I was reading multiple articles for Kafka to understand about consumer group. I have one doubt, how does Kafka ensure a message will be processed only once by one consumer in a consumer group?

Consider there are more than one consumers in consumer group. Do Kafka maintain some kind of track of each message and try in sequence manner in each consumer one by one?

Any reference or help will be appreciated.

2

2 Answers

2
votes

Firstly, Kafka consumer group helps us when your topic has more than 1 partition.

Consider below scenarios:-

No. Of Partitions - 3, Consumers - 3

Kafka assigns one partition to one consumer. Unless some consumer failed and Consumer Rebalancing occurs(re-assigning partitions to consumers), all consumers are mapped to their partitions and consume events in sequence manner with respect to those partitions.

No. Of Partitions - 1, Consumers - 3

If there are more consumers than number of partitions, Kafka do not have enough partitions to assign the consumers. So, one consumer of the group gets assigned to the partitions and rest of consumers of the group would be sitting idle.

No.Of Partitions - 4, Consumers - 3

In this scenario, one of the consumer gets 2 partitions and during Consumer rebalancing another consumer might get 2 partitions.

To your question on whether Kafka maintains some kind of track to maintain the sequence ? yes - At partition level - It maintains commit offset in each partition and consumes in sequence.

No - At Topic level (unless you have single partition).

** @mike explained above on how the sequence is maintained at partition level using commit offset.

1
votes

The consumer can commit a message that it read from a topic in order to avoid reading it again.

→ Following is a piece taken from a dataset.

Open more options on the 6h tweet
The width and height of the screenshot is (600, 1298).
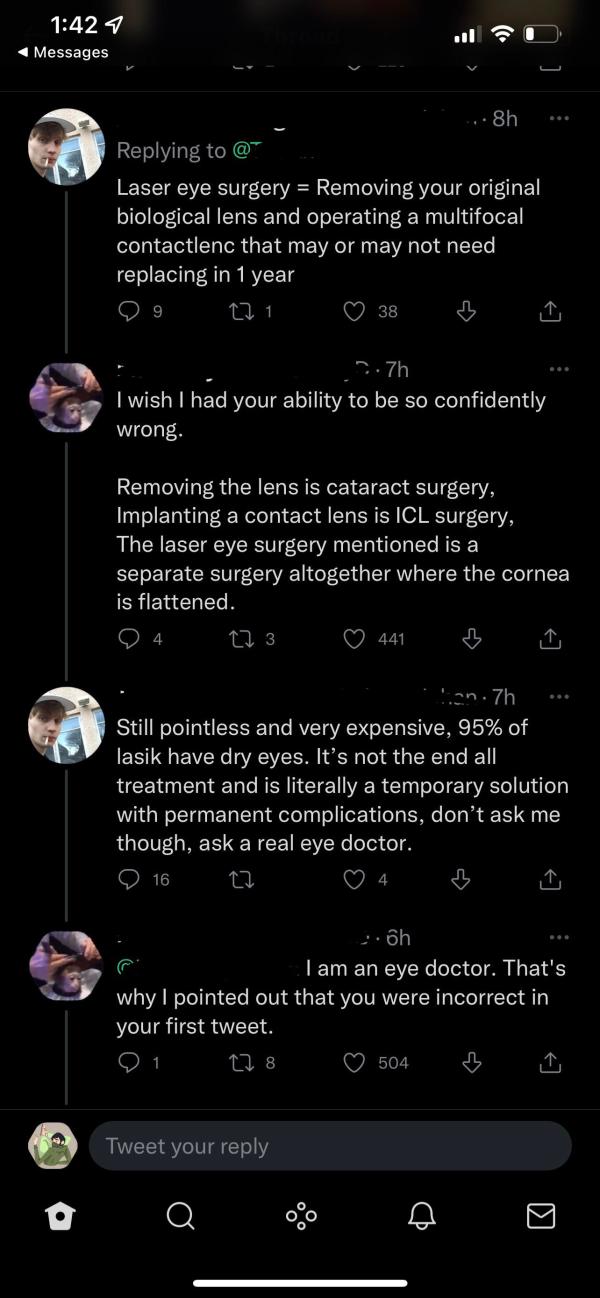click(559, 937)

This can be achieved basically through two different approaches:

  • enable enable.auto.commit: "If true the consumer's offset will be periodically committed in the background." This is enabled by default and you can use the consumer properties auto.commit.interval.ms to change the time when the commit should happen. The default value for the interval is set to 5 seconds. All details on the consumer configs are given in the Kafka documentation
  • call consumer.commitSync() (or commitAsync()) in your code after polling the data.

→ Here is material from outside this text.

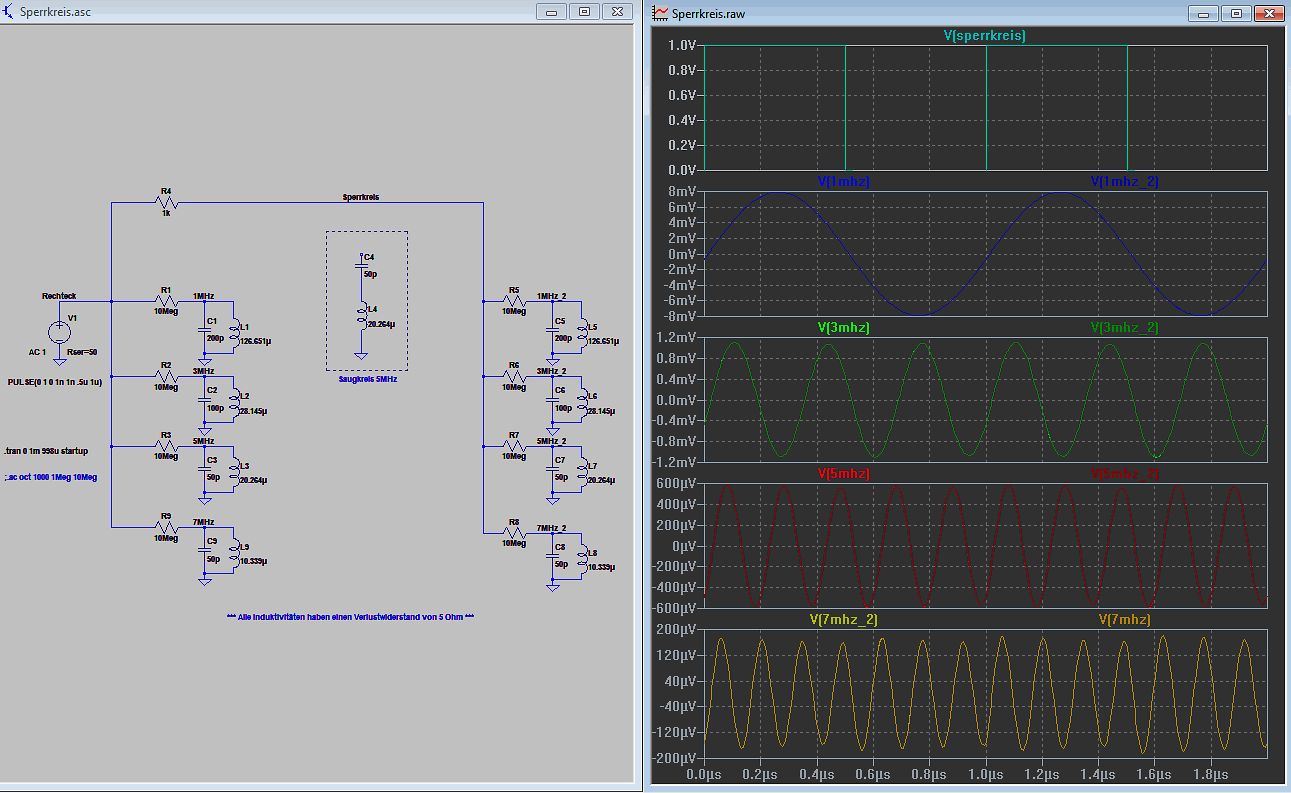
Task: Click the V(7mhz) trace label
Action: pos(1124,620)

As you have the relation that one particular partition can only be consumed by at most one consumer out of a consumer group, the commit works on the basis of consumerGroup, partition and offset.

The JavaDocs on the KafkaConsumer class is actually pretty nice and gives you all the details and examples for the "Automatic Offset Committing" and "Manual Offset Control"

Note: you phrased "how does Kafka ensure a message will be processed only once..."

I am not sure if you talking about "Exactly once delivery semantics" here but keep in mind that without any additional effort the above approaches can still cause a consumer group to consume a message twice. Imagine this scenario:

  • You enable auto commit with a time interval of 5 seconds
  • Your KafkaConsumer polls the data and you are about to process it
  • After 2 seconds your processing caused an Exception and your job failed. That means the auto commit of that one message did not happen.
  • Now, restarting your job will cause the consumer to read the same message again, because it was not committed yet.